В книге три главы. Первая, самая эклектичная, соотносит еду с такими разными областями жизни, как «алтари, кухни и футбольные поля». Мы узнаем о столе Святейшего престола, о гастрономических обыкновениях семейства Диккенсов, о хрестоматийной и нарицательной Молоховец, о кулинарных книгах как жанре, о роли кавказской кухни в жизни Г. А. Печорина и, наконец, о том, как несостоявшийся футболист стал чемпионом среди кулинаров. Вторая глава рассказывает об «общественно-политических блюдах» — о том, как еда помогает человеку (а то и заставляет его) взаимодействовать с социумом. В том числе и сопротивляясь. В ней повествуется об особенностях имперской кухни, о смыслах вегетарианства, о дисциплинирующих функциях школьной еды, о специфике советского гастрономического опыта — а этот последний вырастал, между прочим, до экзистенциального: «домашняя советская кулинария сообщала жизни смысл». Она способствовала укреплению дружбы народов (или выработке имперского сознания! — это как посмотреть), сводя на одном столе сибирские пельмени, грузинское вино, балтийскую сельдь; «противостояла унизительной скудости реальности и давала простор фантазии, не рискуя остаться под прицелом внимательного ока власти»: именно скрытому оппозиционному потенциалу советских людей, по мысли авторов, мы обязаны появлению таких изысков, как селедка под шубой, цыпленок табака и «салат столичный». Ранне-постсоветская скудость, в свою очередь, обостряла творческое мышление: «из разливного молока делали дома сыр», «из манной каши — псевдорыбью псевдоикру». Третья глава выявляет в еде литературные и художественные смыслы: рассказывает о неразделимости кулинарии и искусства на примере поваров-виртуозов Жоэля Нормана и Джейми Оливера; о становлении профессионала кухни — шеф-повара и автора кулинарных бестселлеров Энтони Бурдена; о революции в гастрономическом сознании британцев, произведенной знатоком средиземноморской кухни и опять-таки кулинарной писательницей Элизабет Дэвид.
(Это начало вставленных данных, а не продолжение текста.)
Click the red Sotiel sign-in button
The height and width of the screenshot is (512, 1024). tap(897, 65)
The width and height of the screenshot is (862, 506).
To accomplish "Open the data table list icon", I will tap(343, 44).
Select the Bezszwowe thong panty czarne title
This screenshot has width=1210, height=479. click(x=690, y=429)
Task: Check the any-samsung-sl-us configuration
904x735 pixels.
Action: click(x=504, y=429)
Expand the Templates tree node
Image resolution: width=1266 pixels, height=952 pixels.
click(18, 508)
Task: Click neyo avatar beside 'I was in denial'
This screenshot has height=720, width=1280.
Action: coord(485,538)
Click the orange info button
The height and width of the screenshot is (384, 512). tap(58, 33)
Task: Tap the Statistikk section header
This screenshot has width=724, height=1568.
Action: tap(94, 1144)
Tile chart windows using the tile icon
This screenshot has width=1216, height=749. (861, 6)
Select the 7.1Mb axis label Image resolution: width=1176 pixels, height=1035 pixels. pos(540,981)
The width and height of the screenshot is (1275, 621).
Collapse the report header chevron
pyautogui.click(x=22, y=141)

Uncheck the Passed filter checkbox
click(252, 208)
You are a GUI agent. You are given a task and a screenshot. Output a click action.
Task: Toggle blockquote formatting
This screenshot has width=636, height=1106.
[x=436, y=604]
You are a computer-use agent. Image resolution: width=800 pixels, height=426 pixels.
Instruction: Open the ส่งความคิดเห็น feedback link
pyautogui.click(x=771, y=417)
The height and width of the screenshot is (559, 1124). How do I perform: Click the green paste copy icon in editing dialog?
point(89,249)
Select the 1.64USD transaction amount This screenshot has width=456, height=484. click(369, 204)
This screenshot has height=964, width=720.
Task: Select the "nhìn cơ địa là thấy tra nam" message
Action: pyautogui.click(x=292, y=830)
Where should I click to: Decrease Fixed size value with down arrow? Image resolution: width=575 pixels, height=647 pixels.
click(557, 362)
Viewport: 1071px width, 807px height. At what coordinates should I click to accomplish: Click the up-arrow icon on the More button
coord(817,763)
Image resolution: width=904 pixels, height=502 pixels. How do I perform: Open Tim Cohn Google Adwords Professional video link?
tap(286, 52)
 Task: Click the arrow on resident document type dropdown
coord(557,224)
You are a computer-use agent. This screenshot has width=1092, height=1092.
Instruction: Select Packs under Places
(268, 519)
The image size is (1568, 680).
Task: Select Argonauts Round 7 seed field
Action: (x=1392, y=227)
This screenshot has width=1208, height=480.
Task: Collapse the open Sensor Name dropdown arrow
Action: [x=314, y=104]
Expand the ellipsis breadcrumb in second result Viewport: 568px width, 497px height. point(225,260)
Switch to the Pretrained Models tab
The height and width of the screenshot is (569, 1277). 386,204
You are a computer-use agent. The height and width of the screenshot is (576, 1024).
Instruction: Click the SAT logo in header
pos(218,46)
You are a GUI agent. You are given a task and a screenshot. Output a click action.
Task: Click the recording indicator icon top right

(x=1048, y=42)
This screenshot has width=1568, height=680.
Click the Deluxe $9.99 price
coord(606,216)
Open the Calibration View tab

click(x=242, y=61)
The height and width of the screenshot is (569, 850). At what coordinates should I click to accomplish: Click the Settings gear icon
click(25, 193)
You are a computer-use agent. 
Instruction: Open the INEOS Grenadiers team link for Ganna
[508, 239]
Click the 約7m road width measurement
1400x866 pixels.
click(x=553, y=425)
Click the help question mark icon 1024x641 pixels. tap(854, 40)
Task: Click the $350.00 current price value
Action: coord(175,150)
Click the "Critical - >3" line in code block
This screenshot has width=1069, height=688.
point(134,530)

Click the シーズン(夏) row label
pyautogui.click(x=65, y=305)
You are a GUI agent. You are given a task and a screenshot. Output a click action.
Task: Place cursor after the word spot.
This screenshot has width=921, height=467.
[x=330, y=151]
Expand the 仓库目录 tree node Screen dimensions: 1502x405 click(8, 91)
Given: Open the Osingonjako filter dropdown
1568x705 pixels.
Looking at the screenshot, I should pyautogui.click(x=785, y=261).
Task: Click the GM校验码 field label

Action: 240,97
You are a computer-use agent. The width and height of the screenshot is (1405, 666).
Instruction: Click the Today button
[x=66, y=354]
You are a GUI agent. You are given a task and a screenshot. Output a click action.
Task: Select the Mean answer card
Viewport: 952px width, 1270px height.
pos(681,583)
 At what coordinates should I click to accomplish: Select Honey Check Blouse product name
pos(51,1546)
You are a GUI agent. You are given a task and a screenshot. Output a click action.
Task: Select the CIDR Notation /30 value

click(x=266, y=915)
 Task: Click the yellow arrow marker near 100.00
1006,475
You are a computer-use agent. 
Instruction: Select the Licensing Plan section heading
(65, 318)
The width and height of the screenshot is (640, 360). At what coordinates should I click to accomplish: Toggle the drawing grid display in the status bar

Основной текст сопровождают сноски, принадлежащие, похоже, Кириллу Кобрину и помещающие то, о чем там сказано, в широкий историко-культурный контекст. Так, упоминанию кухни советских времен сопутствует рассказ о том, что «кухня, наряду с книжным шкафом и телевизором, была одним из символических центров типичной квартиры брежневской эпохи», «выполняла роль гостиной и паба одновременно» и таким образом — служила площадкой для выработки моделей микро- и даже макросоциального поведения.
В заключительном «разговоре вокруг тарелки» авторы обсуждают свои культурно-гастрономические позиции и говорят вещи чрезвычайно здравые. «Наслаждение едой, конечно, телесное, — размышляет Кобрин, — но <…> связанное со многими духовными наслаждениями: вид этого блюда, размышления о его истории и так далее. Может быть, именно здесь — баланс между духовным и материальным?» — «Не знаю, в какой степени здесь можно говорить о балансе этих сфер, — справедливо возражает Назарова. — По-моему, они абсолютно взаимопроницаемы и границы нет, точнее, она абсолютно размыта, потому что любой человек, который любит и умеет читать, знает, что чувства от прочитанного куска книги имеют вполне физическое воплощение (проливаем же мы слезы над чтением!). Равно как и радость от поглощаемого блюда, приготовленного тонко, — прежде всего эстетическая, а только потом материальная».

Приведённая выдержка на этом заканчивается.